A year ago, we were telling you about the Canadian robot that successfully hitchhiked Canada from east to west all by itself – a spectacular achievement which prompted its inventors to attempt the same thing in Europe and the US. However, hitchBot was vandalized beyond repair and abandoned in Philadelphia.
Canada’s most famous (and from what I can find, only) beer-cooler turned hitchhiking robot completed a spectacular 3,600 mile trip in Canada, just through hitchhiking; hitchBOT is a chatty, social media-savvy robot, about the size of a six-year-old child which relies on human kindness to get from one point to another. It has no way to move by itself.
After Canada, the droid made its way through Germany, had a small vacation in the Netherlands and then moved on to the US… where things didn’t go so smoothly. After only 300 miles, hitchBot reached Philadelphia, and met a most unfortunate fate. The robot’s creators were sent a photo of their vandalized robot collapsed among trash and dead leaves on the Philadelphia pavement; its arms were ripped from its body and its head is nowhere to be seen.
Creators announced on their Web site that they’d like to have more information about what happened to the bot, but they have no interest in starting an investigation and pressing charges.

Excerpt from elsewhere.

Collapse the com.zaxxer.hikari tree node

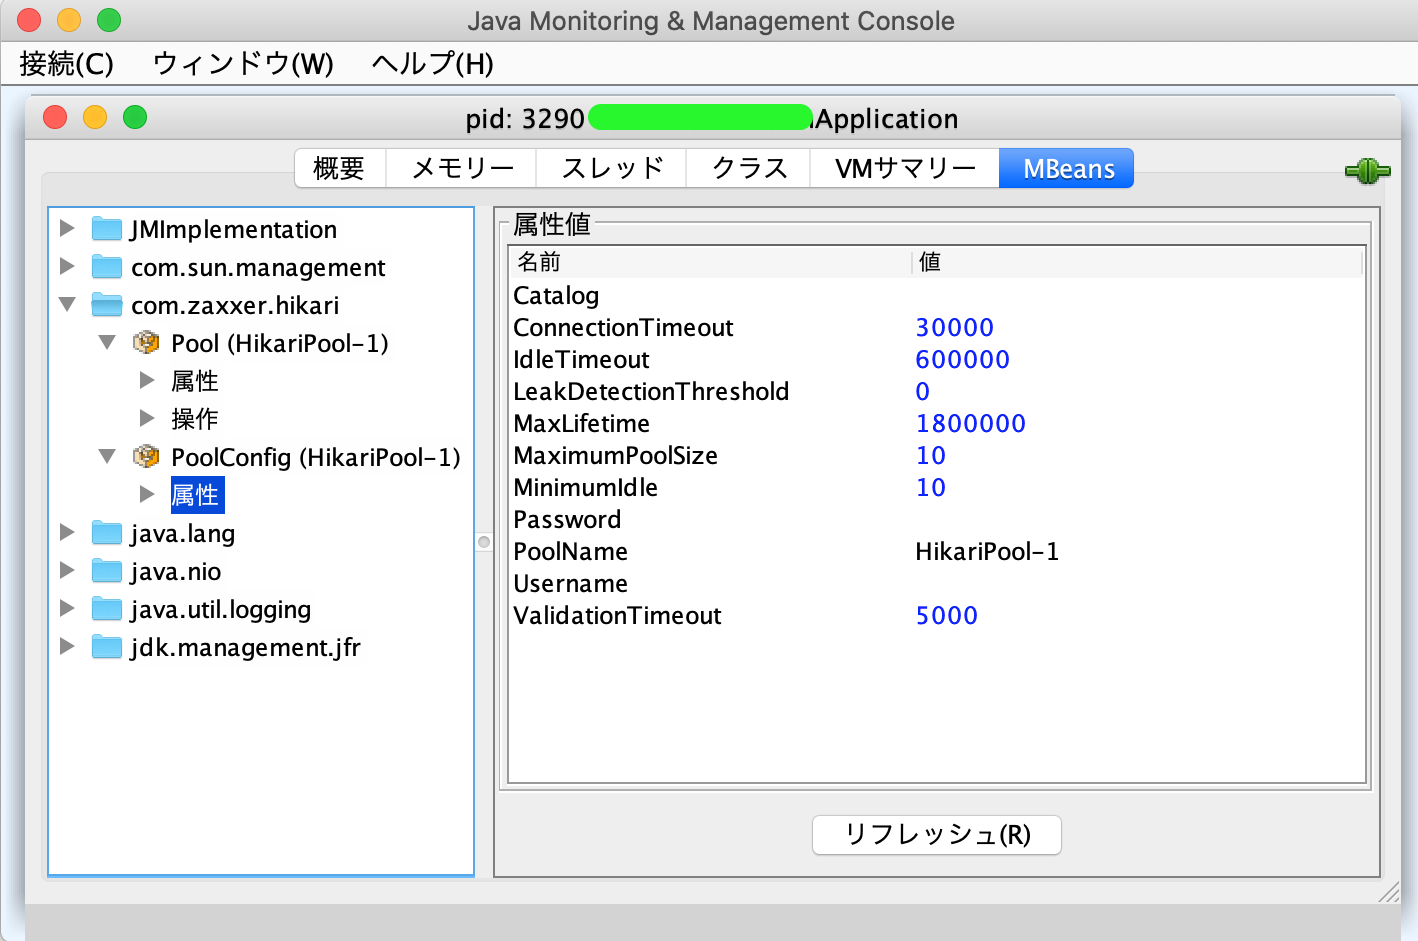66,305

The project was a social experiment from the start. Frauke Zeller of Ryerson University and David Smith of McMaster University created hitchBOT and kept its adventures going, constantly posting updates from the robot. With the immense support they’ve received over Twitter and other social media, creators will likely re-build the robot.
EXCLUSIVE PHOTO: evidence of vandalized hitchhiking robot in #philly. #hitchBOTinUSA trip is over…. pic.twitter.com/VAjvGQzF3u
— AndreaWBZ (@AndreaWBZ) August 1, 2015
Zeller said many people have reached out with offers to rebuild hitchBOT, and her team will make a decision on whether or not they will bring the robot back to life in coming days.

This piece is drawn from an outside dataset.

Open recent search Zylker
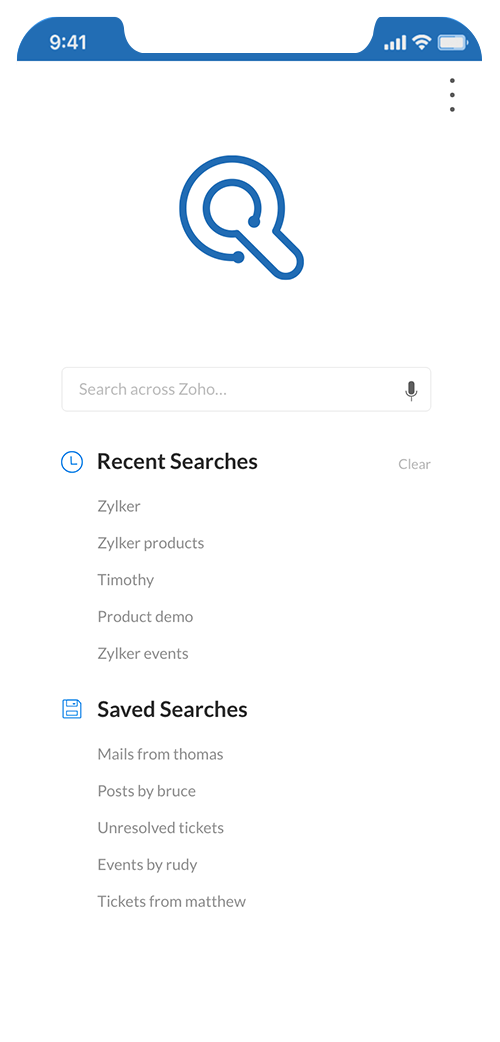Image resolution: width=500 pixels, height=1042 pixels. tap(119, 506)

“We were taken quite by surprise because it’s been going so well so far,” she said. “We don’t really know what to do, so we have to sit down with the whole team and really see where we are and what can be done.”
But with all the talks about humans trusting robots and artificial intelligence, maybe it’s time we ask ourselves another question: can robots trust humans? Mostly, they can – just maybe not Philadelphians.